THE EXERCISE:
Could you reproduce the entries word for word, starting with the first line and ending with the line containing "Looking at the screenshot, I should [x=535, y=392].", both of those lines included?
━━━
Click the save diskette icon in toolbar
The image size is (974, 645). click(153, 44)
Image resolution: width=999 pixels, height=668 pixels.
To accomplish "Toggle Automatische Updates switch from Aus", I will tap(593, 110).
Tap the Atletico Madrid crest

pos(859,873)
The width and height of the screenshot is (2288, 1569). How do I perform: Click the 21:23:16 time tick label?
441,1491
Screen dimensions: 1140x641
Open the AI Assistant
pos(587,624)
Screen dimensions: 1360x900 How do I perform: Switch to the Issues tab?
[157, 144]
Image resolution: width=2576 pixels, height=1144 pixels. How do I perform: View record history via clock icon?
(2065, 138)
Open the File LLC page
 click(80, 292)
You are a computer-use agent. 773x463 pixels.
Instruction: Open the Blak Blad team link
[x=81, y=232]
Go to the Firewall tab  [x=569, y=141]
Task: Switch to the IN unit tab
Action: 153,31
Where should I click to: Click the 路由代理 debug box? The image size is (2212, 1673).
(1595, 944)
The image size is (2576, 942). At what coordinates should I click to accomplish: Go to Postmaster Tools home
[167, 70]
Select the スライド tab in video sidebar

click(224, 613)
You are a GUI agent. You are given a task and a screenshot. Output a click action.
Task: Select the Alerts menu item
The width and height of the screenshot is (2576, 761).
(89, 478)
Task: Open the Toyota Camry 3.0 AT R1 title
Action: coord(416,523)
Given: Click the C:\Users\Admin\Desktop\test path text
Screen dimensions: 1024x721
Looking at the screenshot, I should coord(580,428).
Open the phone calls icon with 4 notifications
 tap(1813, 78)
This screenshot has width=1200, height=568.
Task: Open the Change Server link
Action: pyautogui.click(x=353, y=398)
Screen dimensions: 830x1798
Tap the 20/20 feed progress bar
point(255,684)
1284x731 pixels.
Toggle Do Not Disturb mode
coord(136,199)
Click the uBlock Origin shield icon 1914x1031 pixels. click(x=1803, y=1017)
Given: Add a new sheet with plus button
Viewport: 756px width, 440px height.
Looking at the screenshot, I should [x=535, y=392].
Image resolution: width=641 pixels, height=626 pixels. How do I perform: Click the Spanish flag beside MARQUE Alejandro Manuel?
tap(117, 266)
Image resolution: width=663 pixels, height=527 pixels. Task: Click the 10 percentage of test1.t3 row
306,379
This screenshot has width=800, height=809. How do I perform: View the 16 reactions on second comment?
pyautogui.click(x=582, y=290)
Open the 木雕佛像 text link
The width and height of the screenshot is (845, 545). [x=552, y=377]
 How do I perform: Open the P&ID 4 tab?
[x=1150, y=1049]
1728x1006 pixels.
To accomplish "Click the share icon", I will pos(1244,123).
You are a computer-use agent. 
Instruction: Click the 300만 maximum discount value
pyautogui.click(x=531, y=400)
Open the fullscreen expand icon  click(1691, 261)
━━━
ANSWER:
Click the save diskette icon in toolbar
The image size is (974, 645). click(153, 44)
Image resolution: width=999 pixels, height=668 pixels.
To accomplish "Toggle Automatische Updates switch from Aus", I will tap(593, 110).
Tap the Atletico Madrid crest

pos(859,873)
The width and height of the screenshot is (2288, 1569). How do I perform: Click the 21:23:16 time tick label?
441,1491
Screen dimensions: 1140x641
Open the AI Assistant
pos(587,624)
Screen dimensions: 1360x900 How do I perform: Switch to the Issues tab?
[157, 144]
Image resolution: width=2576 pixels, height=1144 pixels. How do I perform: View record history via clock icon?
(2065, 138)
Open the File LLC page
 click(80, 292)
You are a computer-use agent. 773x463 pixels.
Instruction: Open the Blak Blad team link
[x=81, y=232]
Go to the Firewall tab  [x=569, y=141]
Task: Switch to the IN unit tab
Action: 153,31
Where should I click to: Click the 路由代理 debug box? The image size is (2212, 1673).
(1595, 944)
The image size is (2576, 942). At what coordinates should I click to accomplish: Go to Postmaster Tools home
[167, 70]
Select the スライド tab in video sidebar

click(224, 613)
You are a GUI agent. You are given a task and a screenshot. Output a click action.
Task: Select the Alerts menu item
The width and height of the screenshot is (2576, 761).
(89, 478)
Task: Open the Toyota Camry 3.0 AT R1 title
Action: coord(416,523)
Given: Click the C:\Users\Admin\Desktop\test path text
Screen dimensions: 1024x721
Looking at the screenshot, I should coord(580,428).
Open the phone calls icon with 4 notifications
 tap(1813, 78)
This screenshot has width=1200, height=568.
Task: Open the Change Server link
Action: pyautogui.click(x=353, y=398)
Screen dimensions: 830x1798
Tap the 20/20 feed progress bar
point(255,684)
1284x731 pixels.
Toggle Do Not Disturb mode
coord(136,199)
Click the uBlock Origin shield icon 1914x1031 pixels. click(x=1803, y=1017)
Given: Add a new sheet with plus button
Viewport: 756px width, 440px height.
Looking at the screenshot, I should [x=535, y=392].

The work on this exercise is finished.